Dem Kläger fehlte auch nicht aufgrund einer Alkoholerkrankung die Eignung als LKW-Fahrer tätig zu werden. Zwar ist nach § 3 Abs. 1 StVG i. V. m. § 46 Abs. 3 FeV die Fahrerlaubnis zu entziehen, wenn sich deren Inhaber als ungeeignet zum Führen von Kraftfahrzeugen erweist. Nach Nr. 8.3 des Anhangs 4 zur FeV besitzen Personen, die alkoholabhängig sind, die Fahreignung nicht. Die erforderlichen Feststellungen dafür sind der Fahrerlaubnisbehörde vorbehalten und unterliegen dem dortigen Verfahren einschließlich der entsprechenden Rechtsmittel. Diese Behörde hat die fehlende Eignung des Klägers nicht festgestellt und ihm die Fahrerlaubnis auch nicht entzogen. Das ist zwischen den Parteien unstreitig. Ohne eine solche behördliche Entscheidung konnte die Beklagte nicht zwingend von einer (dauerhaften) fehlenden Eignung ausgehen.

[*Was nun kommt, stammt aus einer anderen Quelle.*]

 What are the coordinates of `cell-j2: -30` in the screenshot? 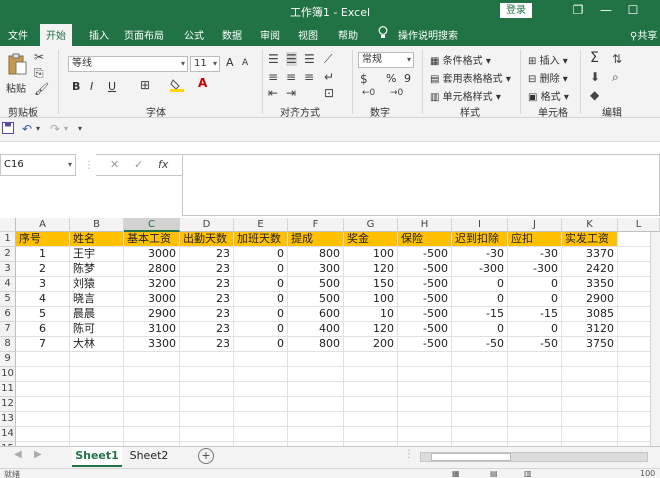 It's located at (535, 254).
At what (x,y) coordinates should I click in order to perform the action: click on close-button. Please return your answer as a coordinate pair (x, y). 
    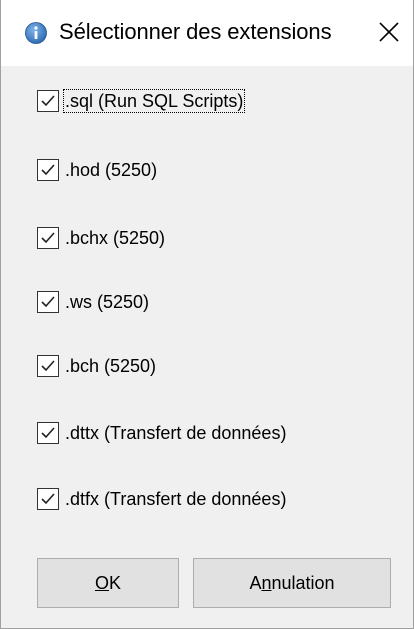
    Looking at the image, I should click on (389, 32).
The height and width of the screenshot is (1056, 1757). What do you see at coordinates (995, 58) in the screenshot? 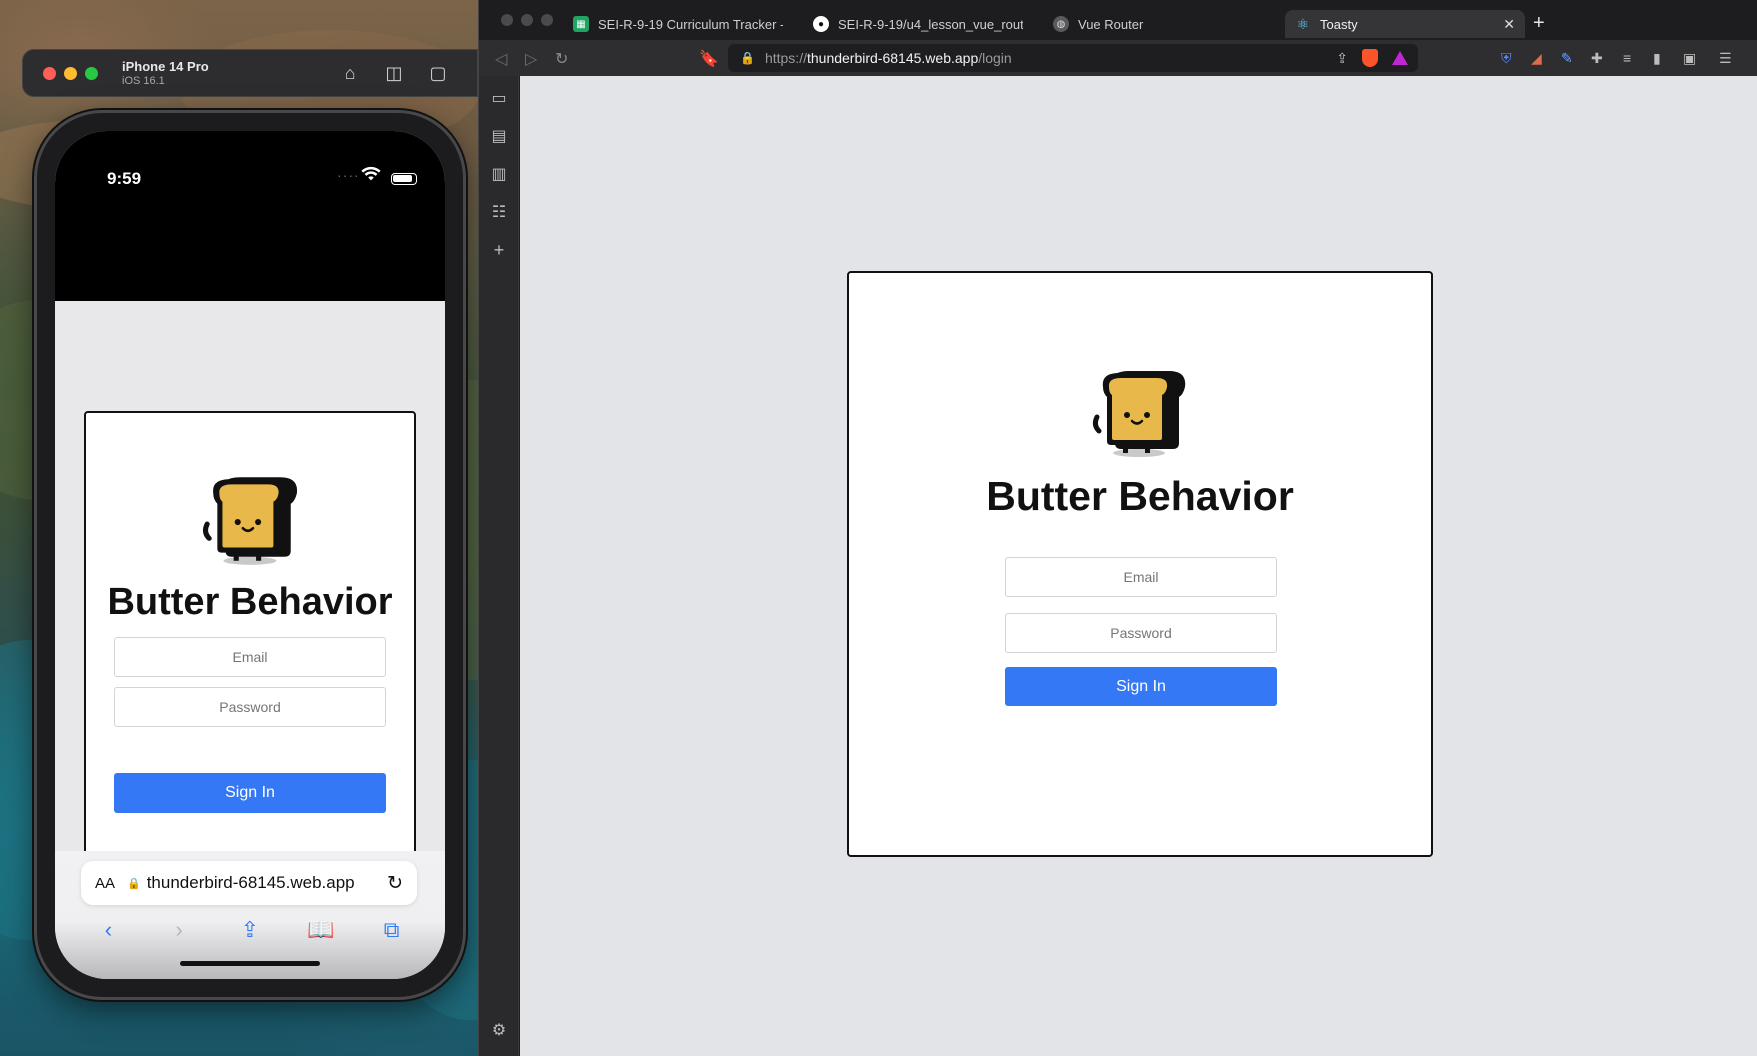
I see `url-path: /login` at bounding box center [995, 58].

Denn nach einer Entzugsbehandlung kann die Eignung wieder bejaht werden (8.4 der Anlage 4 FeV). (…)

2.1.2.4 Zudem überwogen im Rahmen der Interessenabwägung die Interessen des Klägers am Fortbestand seines Arbeitsverhältnisses gegenüber den Interessen des Beklagten an dessen Beendigung. Bei der Interessenabwägung war zugunsten des Klägers seine erhebliche Betriebszugehörigkeit zu berücksichtigen. Der Kläger hat im Zeitpunkt der Kündigung seine Pflichtverletzung und deren Ursachen eingesehen, wie sich aus seiner Therapiebereitschaft ergibt. Er hat mit dem Entzug das zunächst Notwendige veranlasst und auf sich genommen, zukünftige vergleichbare Pflichtverletzungen zu verhindern. Damit wird auch ausreichend der Verantwortung der Beklagten gegenüber der Allgemeinheit Rechnung getragen, nur solche LKW-Fahrer einzusetzen, die den Straßenverkehr nicht durch Alkoholgenuss gefährden. Die vom Arbeitsgericht angesprochenen general-präventiven Gesichtspunkte zur Durchsetzung eines absoluten Alkoholverbots werden dadurch nicht berührt. Es geht vorliegend nicht um die einmalige Hinnahme einer Alkoholfahrt durch die Beklagte, sondern um die Weiterbeschäftigung eines alkoholkranken Mitarbeiters nach einer Therapie.